_Aim of the task_: What comes next in the following post on the Boucher–Terry universal service bill, picking up right after its final sentence?

_Document excerpt_:
Universal Service news
Reps. Boucher and Terry have introduced a bill [pdf] that would support universal service (roughly, telephone service in rural areas) by imposing a tax on any entity providing voice communications over any platform.
So the bill defines “communications service providers” to include any entity that “uses telephone numbers or Internet protocol addresses, or their functional equivalents or successors, to offer a service or a capability (i) that provides or enables real-time voice communications; and (ii) in which the voice component is the primary function.”
This must mean that any provider of free voice services is covered too, whether or not they connect to the traditional telephone network. This must cover Skype. The idea is that the FCC is supposed to begin a rulemaking that would lead to charging “communications service providers” for universal service.
Section 4 (starting on p. 17 of the draft) says that another rulemaking is supposed to establish mandatory rules for tracking all services – presumably so that USF can be assessed. This section is truly startling. It appears, among other things, to outlaw encrypted online traffic. Take a look at this:
Communications service providers [this includes any application that uses IP addresses to provide real-time voice communications] shall ensure that all traffic that originates on their networks contains sufficient information to allow for traffic identification by other communications service providers that transport, transit, or terminate such traffic, including information on the identity of the originating provider, the calling and called parties, and the jurisdiction in which the traffic originates. . . .
This is outrageous. This means that any voice application has to label its packets so that everyone else handling their packets can tell exactly what's going on. Who's talking. Where they are. This is unbelievable.

_Stored data_:
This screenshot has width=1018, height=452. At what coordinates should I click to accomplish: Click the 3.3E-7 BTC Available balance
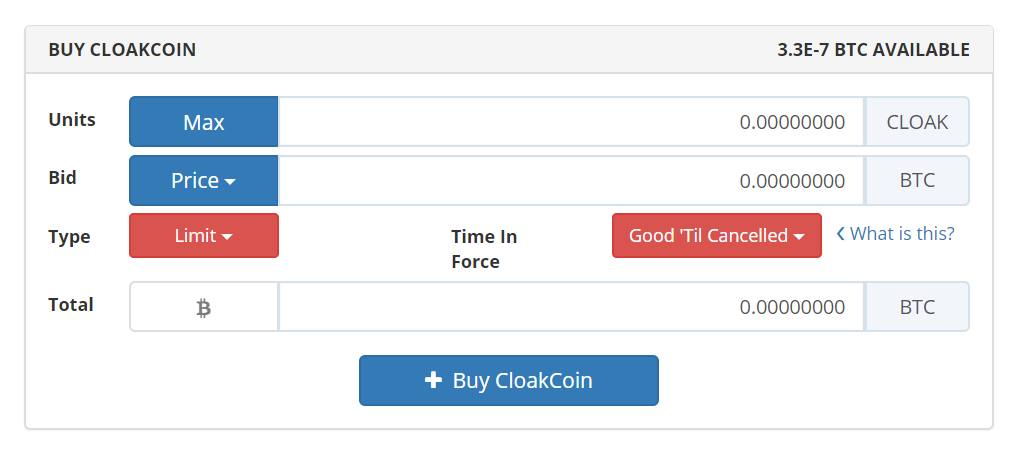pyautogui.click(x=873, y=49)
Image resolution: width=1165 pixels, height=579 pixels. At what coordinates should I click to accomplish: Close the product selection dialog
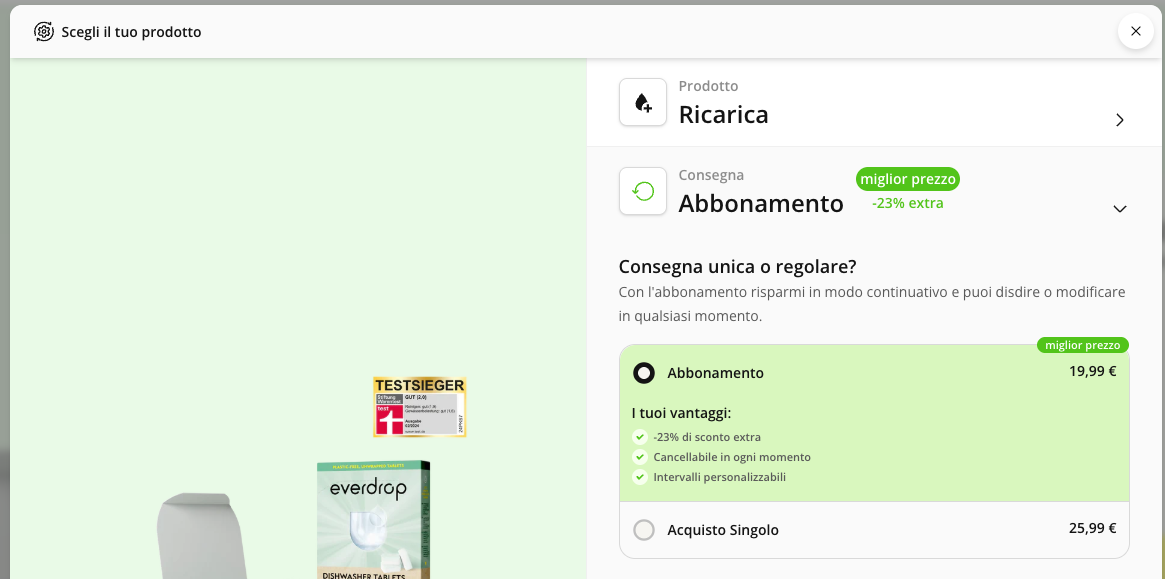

_Output_:
Such rules shall include mandatory requirements for identification of all traffic by the originating provider and shall require that such traffic identification information is transferred to transporting, transiting, and terminating providers unchanged and unaltered. The rules shall also establish procedures for carriers to contest insufficiently labeled traffic in a prompt manner and shall establish appropriate enforcement and penalty provisions for carriers that insufficiently label traffic. The processes to adjudicate insufficiently labeled traffic shall require the relevant providers to demonstrate their compliance with the Commission’s traffic labeling standards.
Don't be confused by the sloppy label “carriers” in this section. Communications service providers, again, includes anyone providing a voice service online, whether for a fee or not, and whether or not they've been a traditional telephone company.
Follow the money. The USF “social policy” is the most important of the lot, because congressional constituents care about it. This is only a bill, but it's even worse than what we've seen coming out of the Commission on E911 and CALEA. We're taking a major step to tax the internet — a huge step beyond assessing USF fees for use of telephone numbers, which was the standard policy suggestion not long ago.
If this bill passes, the FCC will be asked to make rules standardizing the identification of all online traffic. You've never seen a tech mandate like this one.
Okay, the gloves are off. The section-by-section analysis says only that the bill “[R]equires telecommunications carriers to identify all traffic which originates on their networks so carriers that terminate traffic can seek appropriate intercarrier compensation,” but this bill is about much more than that. Because the bill's definition of “communication service providers” is so broad — because it includes Skype and maybe even Xbox — the bill's twin goals are to outlaw unidentified packets and tax the internet.
Read the bill — let me know if I've misunderstood it.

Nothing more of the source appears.